WORK REQUIRED:
May I have the lines from the one containing "Toggle sort direction" to the end of the entries, returned exactly and with nothing else?

TASK MATERIAL:
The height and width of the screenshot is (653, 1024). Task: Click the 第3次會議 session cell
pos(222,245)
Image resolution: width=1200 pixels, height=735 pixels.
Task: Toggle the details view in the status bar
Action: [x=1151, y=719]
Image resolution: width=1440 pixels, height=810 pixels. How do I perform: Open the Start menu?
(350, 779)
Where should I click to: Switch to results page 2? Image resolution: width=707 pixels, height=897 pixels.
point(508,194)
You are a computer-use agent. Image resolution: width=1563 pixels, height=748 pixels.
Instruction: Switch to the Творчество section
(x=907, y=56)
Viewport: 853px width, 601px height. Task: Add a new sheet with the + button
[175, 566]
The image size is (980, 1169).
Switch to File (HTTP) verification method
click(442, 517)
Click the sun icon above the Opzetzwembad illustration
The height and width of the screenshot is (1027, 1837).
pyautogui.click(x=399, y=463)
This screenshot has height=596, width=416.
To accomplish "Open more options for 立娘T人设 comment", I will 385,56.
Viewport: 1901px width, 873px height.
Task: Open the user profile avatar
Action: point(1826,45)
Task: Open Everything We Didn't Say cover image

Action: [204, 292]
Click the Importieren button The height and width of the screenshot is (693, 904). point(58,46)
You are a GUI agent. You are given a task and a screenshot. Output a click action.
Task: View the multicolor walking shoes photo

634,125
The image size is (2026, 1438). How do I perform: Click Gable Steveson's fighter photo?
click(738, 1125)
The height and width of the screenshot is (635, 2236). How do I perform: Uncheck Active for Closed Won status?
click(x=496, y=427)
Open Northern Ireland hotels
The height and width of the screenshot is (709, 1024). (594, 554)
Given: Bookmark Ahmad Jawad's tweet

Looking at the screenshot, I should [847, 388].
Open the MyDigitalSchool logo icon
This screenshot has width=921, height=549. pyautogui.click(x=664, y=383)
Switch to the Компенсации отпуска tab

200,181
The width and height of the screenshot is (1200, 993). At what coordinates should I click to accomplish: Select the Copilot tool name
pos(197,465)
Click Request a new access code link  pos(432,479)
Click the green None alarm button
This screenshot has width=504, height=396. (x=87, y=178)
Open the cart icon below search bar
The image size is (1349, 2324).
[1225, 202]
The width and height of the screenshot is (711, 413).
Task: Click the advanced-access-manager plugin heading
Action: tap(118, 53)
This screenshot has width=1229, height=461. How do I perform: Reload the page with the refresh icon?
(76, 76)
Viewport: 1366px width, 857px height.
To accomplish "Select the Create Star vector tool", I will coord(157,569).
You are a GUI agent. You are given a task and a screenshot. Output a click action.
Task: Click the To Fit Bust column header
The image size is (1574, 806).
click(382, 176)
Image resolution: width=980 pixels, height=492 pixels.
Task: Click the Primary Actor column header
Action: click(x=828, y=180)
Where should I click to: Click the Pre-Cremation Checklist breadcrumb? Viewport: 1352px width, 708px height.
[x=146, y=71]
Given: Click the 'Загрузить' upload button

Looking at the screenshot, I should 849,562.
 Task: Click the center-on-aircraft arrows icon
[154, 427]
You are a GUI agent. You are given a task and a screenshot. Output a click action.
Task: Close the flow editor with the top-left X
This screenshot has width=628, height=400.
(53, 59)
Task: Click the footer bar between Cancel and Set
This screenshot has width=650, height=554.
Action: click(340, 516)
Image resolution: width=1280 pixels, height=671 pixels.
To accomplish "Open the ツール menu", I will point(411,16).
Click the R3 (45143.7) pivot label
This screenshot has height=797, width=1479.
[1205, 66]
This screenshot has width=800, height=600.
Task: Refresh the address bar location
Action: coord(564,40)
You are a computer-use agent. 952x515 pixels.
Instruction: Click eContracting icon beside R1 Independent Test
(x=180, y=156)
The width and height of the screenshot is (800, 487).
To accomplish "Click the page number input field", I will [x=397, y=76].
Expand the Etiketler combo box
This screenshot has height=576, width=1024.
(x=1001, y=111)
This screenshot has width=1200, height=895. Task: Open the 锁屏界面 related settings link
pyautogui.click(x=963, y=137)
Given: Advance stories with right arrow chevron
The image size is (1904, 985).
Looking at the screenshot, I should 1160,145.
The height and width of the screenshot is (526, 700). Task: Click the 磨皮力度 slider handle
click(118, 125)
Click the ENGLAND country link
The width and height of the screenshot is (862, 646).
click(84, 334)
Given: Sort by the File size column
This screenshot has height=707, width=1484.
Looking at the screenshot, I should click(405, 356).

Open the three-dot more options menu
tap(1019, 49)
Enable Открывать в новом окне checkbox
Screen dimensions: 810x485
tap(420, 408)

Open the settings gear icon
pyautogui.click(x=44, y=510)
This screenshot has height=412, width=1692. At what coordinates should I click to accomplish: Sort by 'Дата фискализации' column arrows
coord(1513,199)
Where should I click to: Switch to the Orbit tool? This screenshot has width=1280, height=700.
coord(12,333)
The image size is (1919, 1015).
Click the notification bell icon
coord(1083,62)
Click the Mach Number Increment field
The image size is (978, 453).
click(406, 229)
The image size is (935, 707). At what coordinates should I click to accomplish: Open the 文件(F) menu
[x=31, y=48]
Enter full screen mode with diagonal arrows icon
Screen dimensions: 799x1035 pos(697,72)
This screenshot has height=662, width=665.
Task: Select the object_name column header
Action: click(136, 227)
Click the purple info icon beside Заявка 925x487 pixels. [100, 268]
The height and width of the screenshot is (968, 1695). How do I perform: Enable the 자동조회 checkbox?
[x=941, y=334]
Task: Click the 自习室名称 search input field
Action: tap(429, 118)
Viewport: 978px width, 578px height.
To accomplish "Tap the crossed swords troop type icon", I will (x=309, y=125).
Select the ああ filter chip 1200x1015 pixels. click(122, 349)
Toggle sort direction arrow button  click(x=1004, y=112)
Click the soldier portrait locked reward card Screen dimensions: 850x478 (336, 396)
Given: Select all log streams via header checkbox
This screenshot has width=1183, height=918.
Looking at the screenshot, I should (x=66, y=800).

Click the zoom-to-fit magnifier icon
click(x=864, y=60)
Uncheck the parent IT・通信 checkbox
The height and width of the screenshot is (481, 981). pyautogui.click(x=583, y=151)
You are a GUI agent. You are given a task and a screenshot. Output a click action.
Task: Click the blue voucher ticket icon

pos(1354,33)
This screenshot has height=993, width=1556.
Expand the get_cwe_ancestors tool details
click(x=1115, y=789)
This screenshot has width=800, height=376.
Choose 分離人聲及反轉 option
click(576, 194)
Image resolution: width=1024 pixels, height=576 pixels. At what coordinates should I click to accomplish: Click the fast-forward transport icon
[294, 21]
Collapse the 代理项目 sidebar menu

RESPONSE TO THE TASK:
Toggle sort direction arrow button  click(x=1004, y=112)
Click the soldier portrait locked reward card Screen dimensions: 850x478 (336, 396)
Given: Select all log streams via header checkbox
This screenshot has width=1183, height=918.
Looking at the screenshot, I should (x=66, y=800).

Click the zoom-to-fit magnifier icon
click(x=864, y=60)
Uncheck the parent IT・通信 checkbox
The height and width of the screenshot is (481, 981). pyautogui.click(x=583, y=151)
You are a GUI agent. You are given a task and a screenshot. Output a click action.
Task: Click the blue voucher ticket icon

pos(1354,33)
This screenshot has height=993, width=1556.
Expand the get_cwe_ancestors tool details
click(x=1115, y=789)
This screenshot has width=800, height=376.
Choose 分離人聲及反轉 option
click(576, 194)
Image resolution: width=1024 pixels, height=576 pixels. At what coordinates should I click to accomplish: Click the fast-forward transport icon
[294, 21]
Collapse the 代理项目 sidebar menu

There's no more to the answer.